[#ZBX-10751] Modules should load after agent processes fork

[ZBX-10751] Modules should load after agent processes fork Created: 2016 May 05 Updated: 2017 May 30
Status:	Open
Project:	ZABBIX BUGS AND ISSUES
Component/s:	Agent (G)
Affects Version/s:	3.0.2
Fix Version/s:	None

Type:

Incident report

Priority:

Trivial

Reporter:

Ryan Armstrong

Assignee:

Unassigned

Resolution:

Unresolved

Votes:

Labels:

loadablemodule

Remaining Estimate:

Not Specified

Time Spent:

Not Specified

Original Estimate:

Not Specified

Description

Currently the Zabbix agent calls dlopen to load configured modules, before forking its worker processes. This works fine for single threaded modules but breaks any efforts to use multiple threads within a module as thread behavior after a fork is undefined.

Instead, modules should be loaded after the fork of each working process that requires the module.

Some work can be done in the module to overcome this (e.g. using IPC to talk to threads started in the parent PID by zbx_module_init) but sometimes there are third party libraries which are difficult to control (like Go) that spawn threads at dlopen which are required for normal operation in the child processes.

This issue has been discussed by the Go team in the attached link.

Comments

Comment by Glebs Ivanovskis (Inactive) [ 2016 May 05 ]

Any other examples where it might be needed apart from the case that "Go can't run single-threaded"?

I am almost sure that dlopen() and zbx_module_init() won't be moved from Zabbix main process because:

it's much easier to stop one process if module loading failed;
this provides module an opportunity to allocate shared memory segment and/or fork it's own collector-like process to facilitate information exchange and synchronization between module instances used by different pollers/listeners.

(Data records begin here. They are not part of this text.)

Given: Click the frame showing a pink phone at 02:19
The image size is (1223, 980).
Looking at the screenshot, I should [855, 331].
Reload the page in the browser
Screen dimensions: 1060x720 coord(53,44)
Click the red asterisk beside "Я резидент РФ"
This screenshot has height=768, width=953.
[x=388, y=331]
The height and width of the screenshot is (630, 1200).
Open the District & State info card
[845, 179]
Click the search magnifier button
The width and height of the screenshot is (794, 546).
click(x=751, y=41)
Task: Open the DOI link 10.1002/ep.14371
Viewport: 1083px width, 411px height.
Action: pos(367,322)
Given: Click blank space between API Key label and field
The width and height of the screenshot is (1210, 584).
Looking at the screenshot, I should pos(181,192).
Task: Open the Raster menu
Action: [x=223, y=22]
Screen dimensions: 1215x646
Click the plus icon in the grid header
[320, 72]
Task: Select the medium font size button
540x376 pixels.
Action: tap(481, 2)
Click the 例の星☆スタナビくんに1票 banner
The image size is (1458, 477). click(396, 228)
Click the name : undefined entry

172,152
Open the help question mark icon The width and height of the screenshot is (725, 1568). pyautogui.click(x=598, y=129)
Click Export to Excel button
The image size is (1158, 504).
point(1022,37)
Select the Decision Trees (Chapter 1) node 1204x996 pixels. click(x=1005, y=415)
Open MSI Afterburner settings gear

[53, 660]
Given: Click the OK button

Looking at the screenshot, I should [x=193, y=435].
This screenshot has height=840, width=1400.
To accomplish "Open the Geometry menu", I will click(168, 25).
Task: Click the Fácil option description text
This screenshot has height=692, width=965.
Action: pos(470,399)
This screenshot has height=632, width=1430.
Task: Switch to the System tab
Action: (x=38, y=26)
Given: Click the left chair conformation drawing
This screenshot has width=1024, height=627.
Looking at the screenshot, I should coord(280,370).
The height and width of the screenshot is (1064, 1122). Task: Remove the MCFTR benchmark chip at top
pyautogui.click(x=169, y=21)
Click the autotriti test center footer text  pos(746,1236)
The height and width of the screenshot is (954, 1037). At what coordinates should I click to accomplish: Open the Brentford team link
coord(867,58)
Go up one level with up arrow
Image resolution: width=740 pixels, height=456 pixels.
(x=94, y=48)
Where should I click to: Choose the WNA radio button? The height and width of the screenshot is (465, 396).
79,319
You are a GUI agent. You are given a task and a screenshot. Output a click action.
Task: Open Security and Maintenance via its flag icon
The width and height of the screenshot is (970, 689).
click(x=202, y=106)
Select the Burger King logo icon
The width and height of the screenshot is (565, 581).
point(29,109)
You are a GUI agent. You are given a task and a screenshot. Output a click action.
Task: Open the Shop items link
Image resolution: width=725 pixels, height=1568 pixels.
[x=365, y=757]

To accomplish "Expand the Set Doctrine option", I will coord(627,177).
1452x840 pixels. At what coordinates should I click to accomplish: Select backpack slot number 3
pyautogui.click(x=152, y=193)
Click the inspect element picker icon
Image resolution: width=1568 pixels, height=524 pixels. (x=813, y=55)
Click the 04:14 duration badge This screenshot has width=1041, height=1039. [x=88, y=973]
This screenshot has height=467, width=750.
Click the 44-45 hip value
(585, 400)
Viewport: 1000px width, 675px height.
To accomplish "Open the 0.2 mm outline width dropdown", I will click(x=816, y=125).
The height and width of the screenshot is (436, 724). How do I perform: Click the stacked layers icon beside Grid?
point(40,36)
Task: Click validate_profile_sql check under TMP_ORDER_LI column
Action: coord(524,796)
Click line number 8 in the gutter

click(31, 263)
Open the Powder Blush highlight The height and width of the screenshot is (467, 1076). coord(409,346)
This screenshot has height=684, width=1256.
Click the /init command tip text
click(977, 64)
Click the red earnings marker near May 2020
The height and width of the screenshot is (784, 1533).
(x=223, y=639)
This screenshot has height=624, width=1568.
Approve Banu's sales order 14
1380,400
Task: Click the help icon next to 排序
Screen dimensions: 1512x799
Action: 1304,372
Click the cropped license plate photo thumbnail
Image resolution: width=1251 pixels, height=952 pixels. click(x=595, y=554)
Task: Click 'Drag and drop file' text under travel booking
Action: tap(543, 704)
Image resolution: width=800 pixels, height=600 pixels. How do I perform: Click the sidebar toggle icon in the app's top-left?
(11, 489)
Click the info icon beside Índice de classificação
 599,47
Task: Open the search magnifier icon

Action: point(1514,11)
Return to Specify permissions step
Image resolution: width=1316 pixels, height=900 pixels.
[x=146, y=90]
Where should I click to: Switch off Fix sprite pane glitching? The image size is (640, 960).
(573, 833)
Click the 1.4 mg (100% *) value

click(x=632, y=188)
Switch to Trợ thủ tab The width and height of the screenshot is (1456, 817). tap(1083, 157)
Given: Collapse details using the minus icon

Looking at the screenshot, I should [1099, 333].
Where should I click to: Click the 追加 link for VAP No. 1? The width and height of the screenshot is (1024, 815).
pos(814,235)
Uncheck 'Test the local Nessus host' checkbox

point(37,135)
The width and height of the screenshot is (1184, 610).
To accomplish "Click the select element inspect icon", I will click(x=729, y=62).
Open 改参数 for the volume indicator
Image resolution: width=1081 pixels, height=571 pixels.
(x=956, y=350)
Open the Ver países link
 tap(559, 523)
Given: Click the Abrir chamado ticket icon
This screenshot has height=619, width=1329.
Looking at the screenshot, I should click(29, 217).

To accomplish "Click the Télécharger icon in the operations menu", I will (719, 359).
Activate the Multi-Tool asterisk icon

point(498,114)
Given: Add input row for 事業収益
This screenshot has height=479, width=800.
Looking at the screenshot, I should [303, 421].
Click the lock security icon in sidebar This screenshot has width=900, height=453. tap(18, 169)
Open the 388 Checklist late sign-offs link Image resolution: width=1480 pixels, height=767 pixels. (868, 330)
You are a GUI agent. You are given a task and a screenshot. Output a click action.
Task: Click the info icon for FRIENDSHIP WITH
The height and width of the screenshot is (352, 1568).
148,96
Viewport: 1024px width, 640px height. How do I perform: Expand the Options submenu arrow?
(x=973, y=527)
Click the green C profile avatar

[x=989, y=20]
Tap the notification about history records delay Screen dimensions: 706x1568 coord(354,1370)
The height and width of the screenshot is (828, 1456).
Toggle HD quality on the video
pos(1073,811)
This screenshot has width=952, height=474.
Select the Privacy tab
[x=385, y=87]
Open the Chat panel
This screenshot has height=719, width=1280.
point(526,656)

Could there be a workaround in the form of little C library which will be dlopen()'ed by Zabbix and which would dlopen() Go library on the first access to module items?

Comment by Ryan Armstrong [ 2016 May 05 ]

Unfortunately I can't think of other definitive examples which are highly concurrent and rely on pthreads in the runtime. However, excluding an entire developer community and any library or runtime with similar design would be unfortunate I feel. I get a fair bit of traffic to my g2z project so there seems to be community interest if we can get it working.

I agree with your points though. I'll think on this a little and experiment with your workaround.

Comment by mbarthelemy [ 2016 May 05 ]

I've also been investigating this project allowing to write Zabbix Loadable Modules in Rust.
I have no idea if the runtime needs any threading by default, but in my case (MongoDB monitoring module), the Rust library/driver for Mongo seems to use threads. Would that trigger the same issue?

Comment by Ryan Armstrong [ 2016 May 10 ]

mbarthelemy have you tried making any Rust calls which use concurrency from a loaded Zabbix module? I'm not familiar enough with Rust to make a suggestion but typically network sockets make use of threads i concurrent runtimes.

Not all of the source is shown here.